The ethnicity of Grace Ho's parents is somewhat uncertain. The most popular assertion is that Grace Ho's father was German and her mother was Chinese, as attested by biographers Robert Clouse, Bruce Thomas, and Ho's daughter-in-law Linda Lee Cadwell. It is also stated that Grace Ho's father was raised as the son of a Dutch Jew, Charles Maurice Bosman, and his Chinese concubine. However, according to Russo, there are doubts about whether Charles Bosman was the actual father of Ho Kom-tong. Charles Russo has questioned this origin story entirely, suggesting that Grace Ho's father might have been Chinese or mixed-Chinese, and that her mother was English. Matthew Polly concedes that Grace Ho's paternal grandfather was a Dutch Jew, but likewise asserts that her mother was English. However, according to Doug Palmer, the claim that Grace Ho had an English mother is only speculation.
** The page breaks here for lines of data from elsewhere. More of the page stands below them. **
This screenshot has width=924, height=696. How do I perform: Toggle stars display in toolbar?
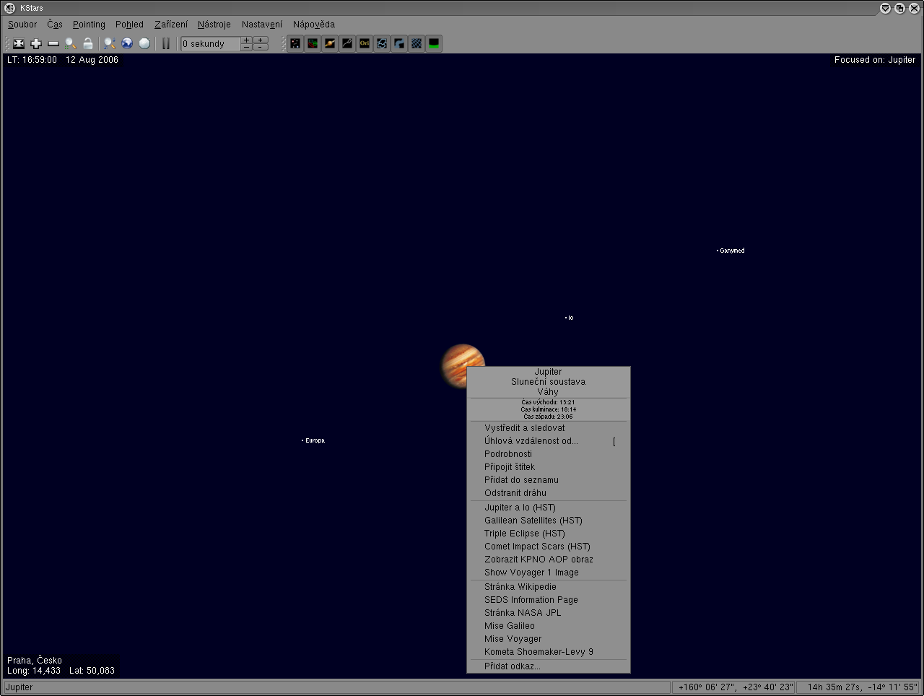(295, 44)
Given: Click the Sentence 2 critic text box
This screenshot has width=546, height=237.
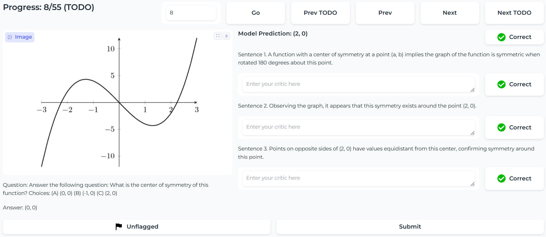Looking at the screenshot, I should 358,127.
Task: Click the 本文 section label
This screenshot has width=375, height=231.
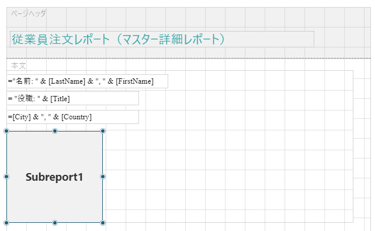Action: (19, 65)
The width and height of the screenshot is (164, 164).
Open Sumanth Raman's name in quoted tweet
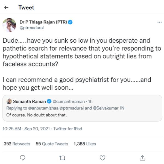[x=30, y=101]
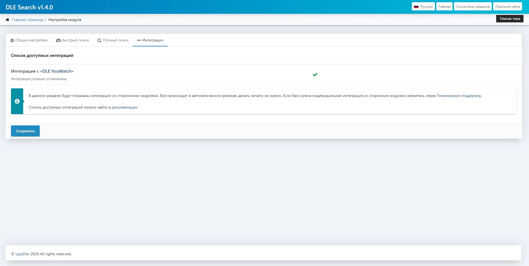Click the Быстрый поиск tab icon

(58, 40)
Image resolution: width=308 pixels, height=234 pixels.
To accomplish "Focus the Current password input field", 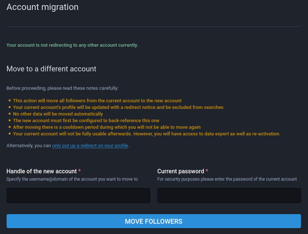I will tap(229, 195).
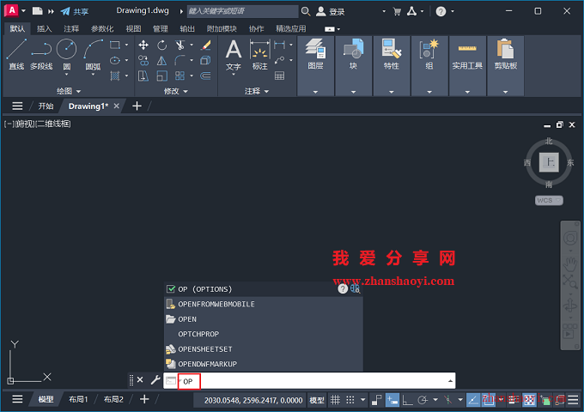Viewport: 584px width, 412px height.
Task: Choose the 圆 (Circle) tool
Action: coord(66,53)
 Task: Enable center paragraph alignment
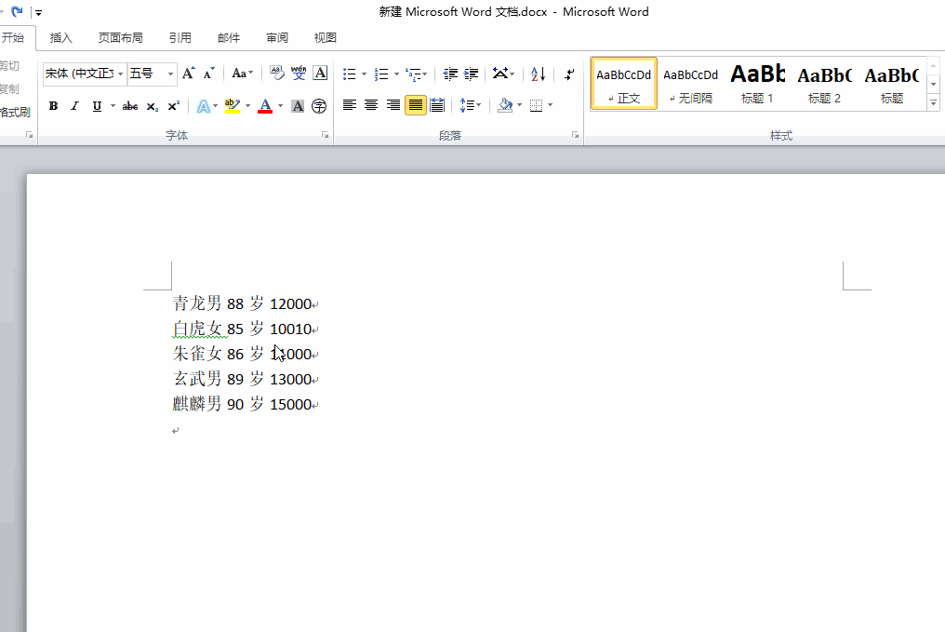point(371,105)
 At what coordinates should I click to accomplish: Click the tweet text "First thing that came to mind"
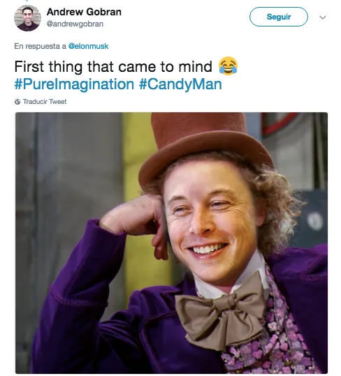pos(113,66)
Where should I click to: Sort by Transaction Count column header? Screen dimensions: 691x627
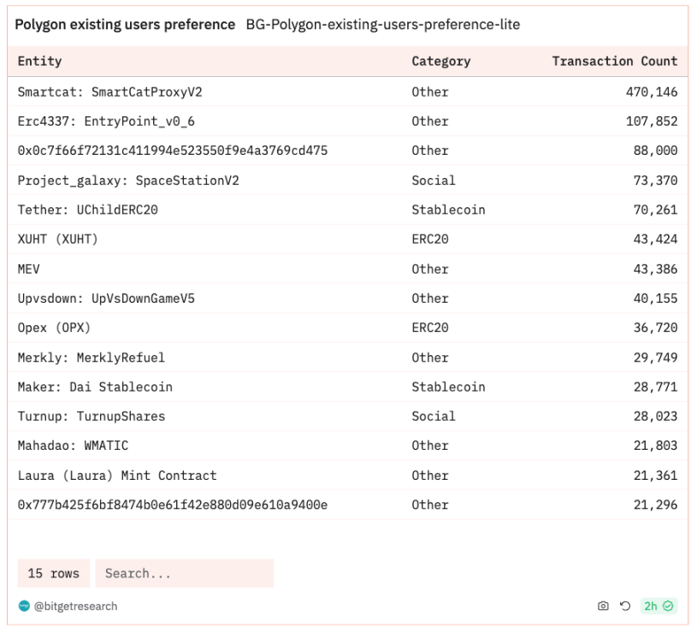click(614, 62)
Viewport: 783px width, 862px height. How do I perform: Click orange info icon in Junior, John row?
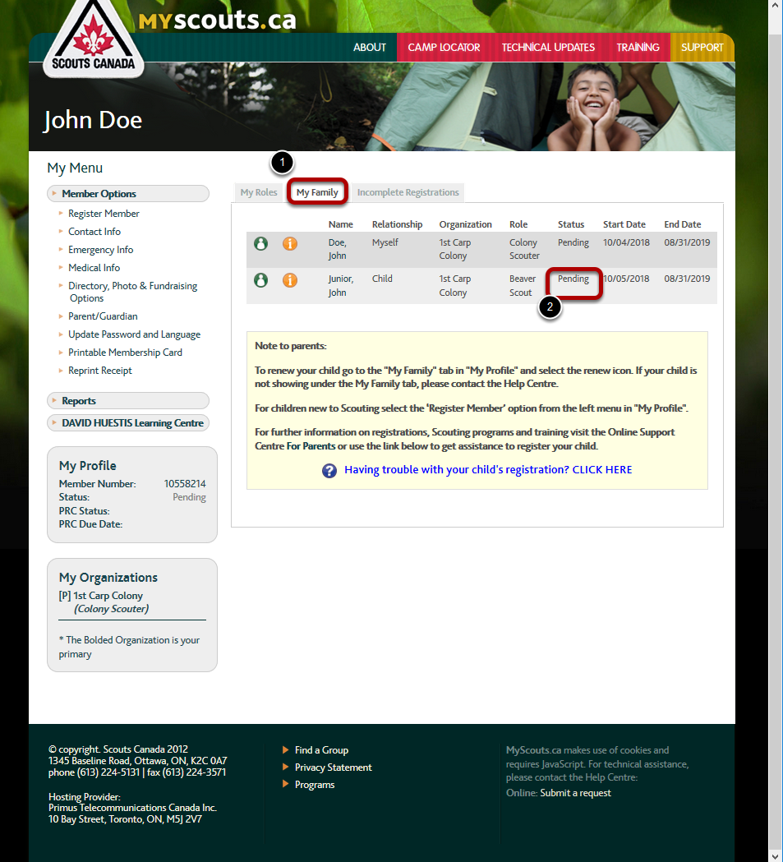click(290, 279)
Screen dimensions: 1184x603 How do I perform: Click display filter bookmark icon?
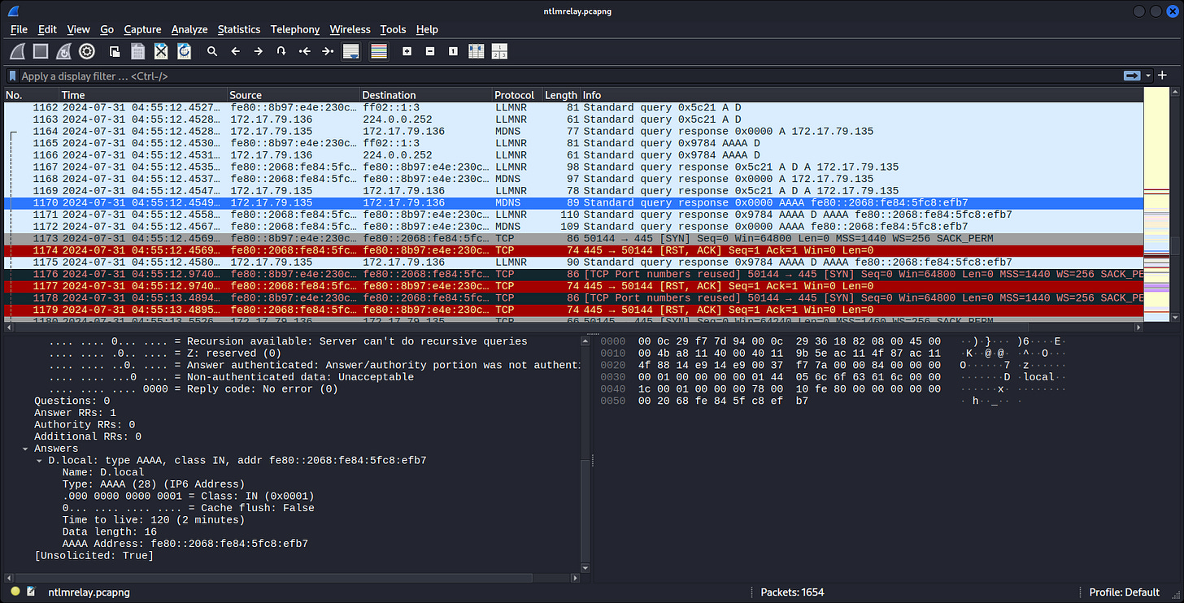pyautogui.click(x=12, y=76)
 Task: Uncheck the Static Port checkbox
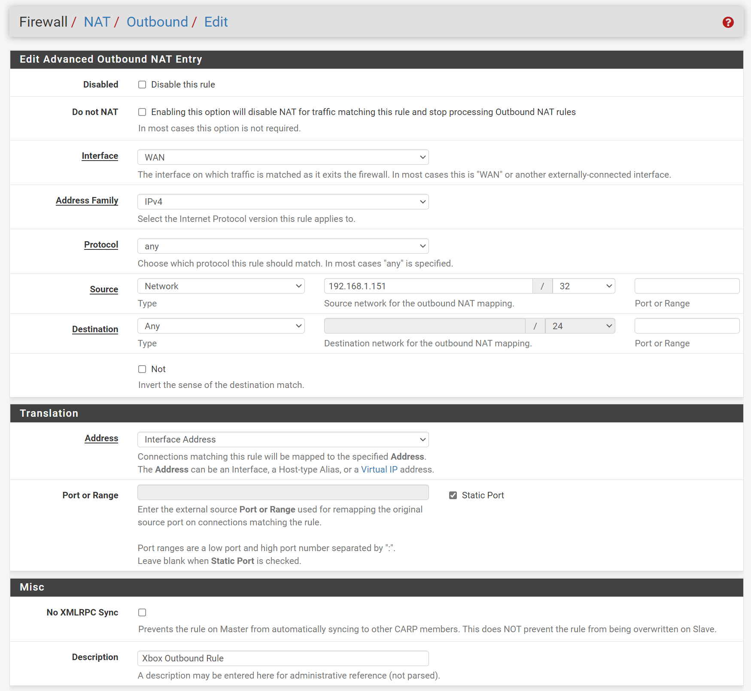[453, 495]
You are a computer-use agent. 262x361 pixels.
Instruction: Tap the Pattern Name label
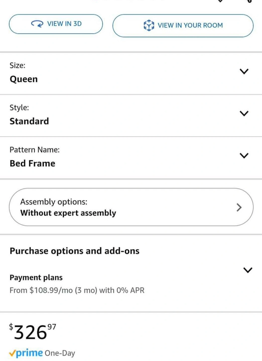pyautogui.click(x=35, y=150)
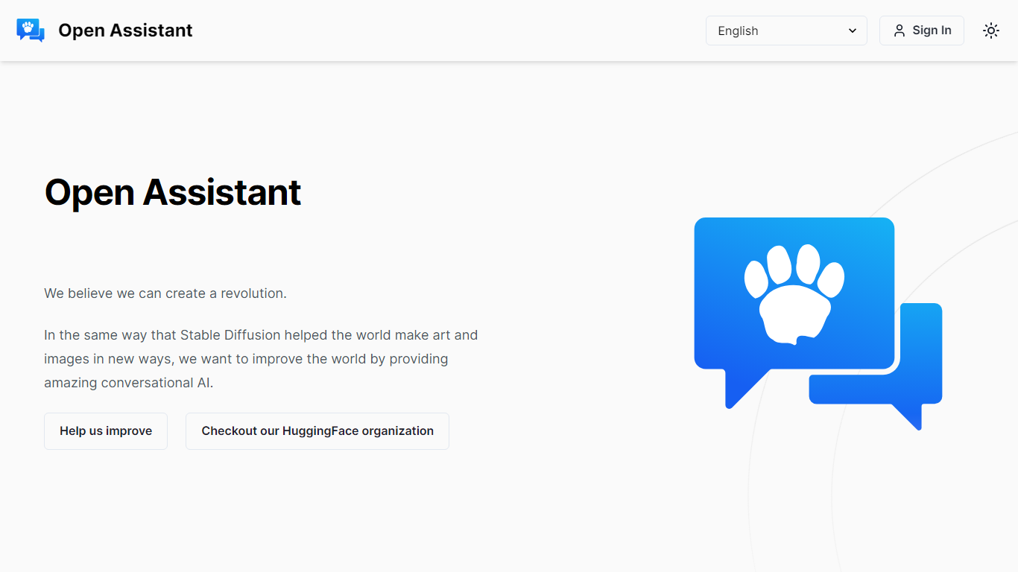Open Sign In from the header
Screen dimensions: 1018x572
(x=922, y=31)
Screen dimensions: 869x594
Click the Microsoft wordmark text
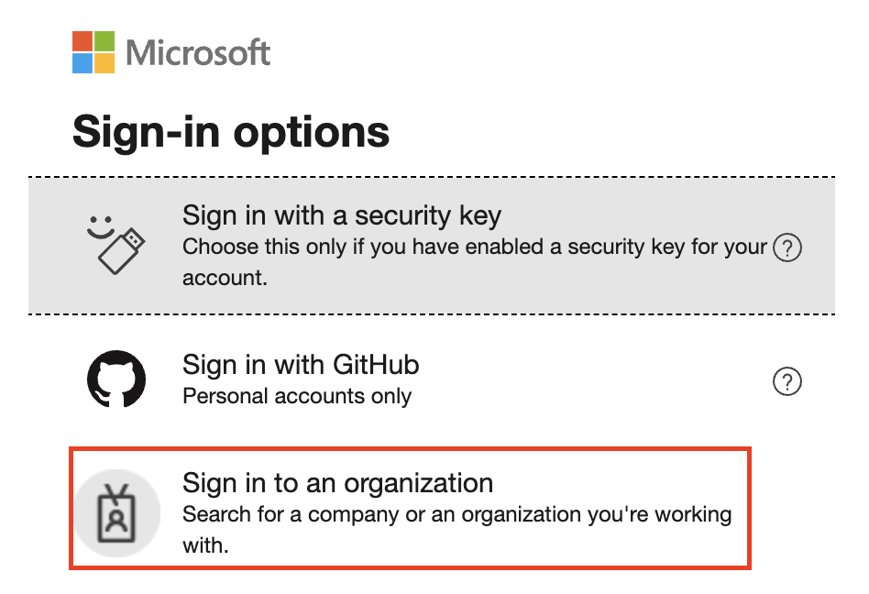coord(198,52)
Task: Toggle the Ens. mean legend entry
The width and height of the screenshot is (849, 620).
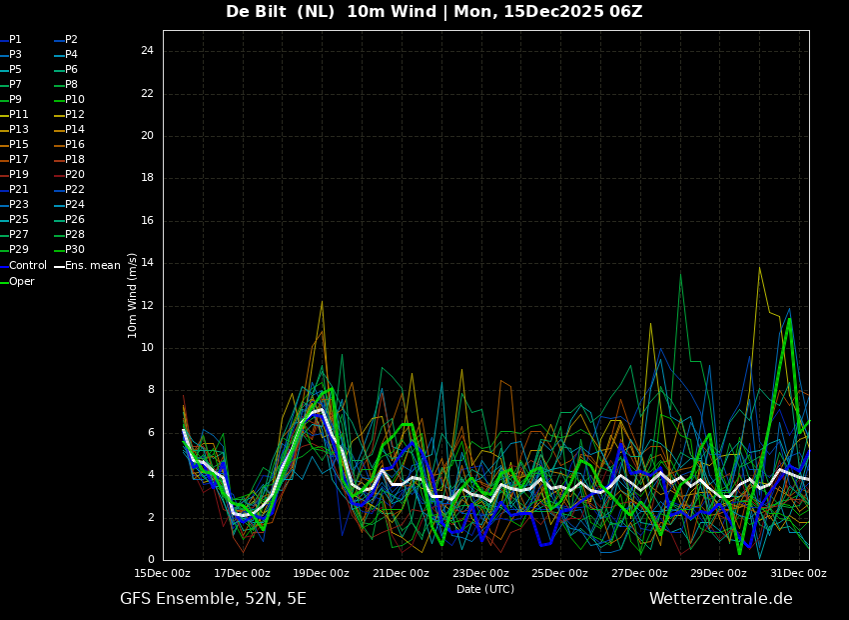Action: [x=92, y=266]
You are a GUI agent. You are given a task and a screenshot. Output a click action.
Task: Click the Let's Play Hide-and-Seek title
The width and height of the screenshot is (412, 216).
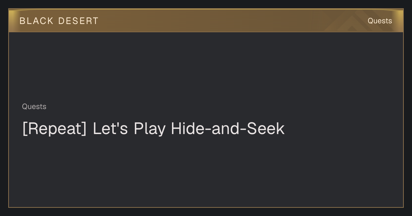click(188, 129)
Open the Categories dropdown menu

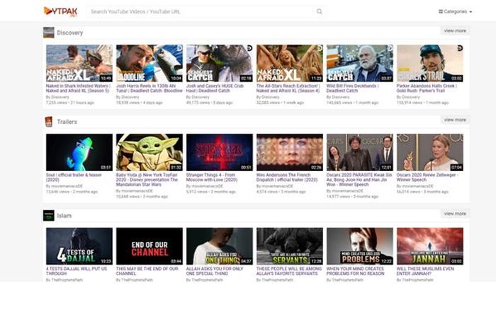click(455, 11)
Palmer also notes that family records suggest that the Dutch-Jewish Bosman family had originated from Germany, which may explain why it was assumed that Grace had German origins.

Grace spent part of her childhood in Hong Kong, living at the Ho Tung Gardens in the Peak under the care of Clara Ho Tung, her aunt. Grace later fell in love with her husband-to-be Lee Hoi-chuen (李海泉) from her admiration of his stage art. Grace traveled with Lee in San Francisco on his one-year US tour with the Mandarin Theatre in 1939. Grace reported to the US government in 1939 that her mother was English; when Grace returned to Hong Kong during the Japanese occupation of Hong Kong, she reported that her mother was German because Germany was an ally of Japan at that time. During this tour, Grace gave birth to her fourth child Bruce Lee; Lee Hoi-chuen was performing in New York City at the time of Bruce's birth. Grace's family would all return to Hong Kong in the spring of 1941 only to be stuck there during the Japanese occupation from 1941 to 1945.

Grace's three sons would go on to be very successful. Peter Lee, Grace's oldest son, excelled in fencing and meteorology, becoming assistant director of the Hong Kong Observatory. Bruce Lee would become famous in Hollywood and Hong Kong for his films and skill in martial arts, and Robert Lee would become a popular Hong Kong and Macau musician founding the band called the Thunderbirds.

== Depictions in media ==
Unlike most of her children, Grace was hardly ever seen in the media or on television. Her only appearance on television was with her son Robert in an interview on Good Night America with Geraldo Rivera, shortly after Bruce's death.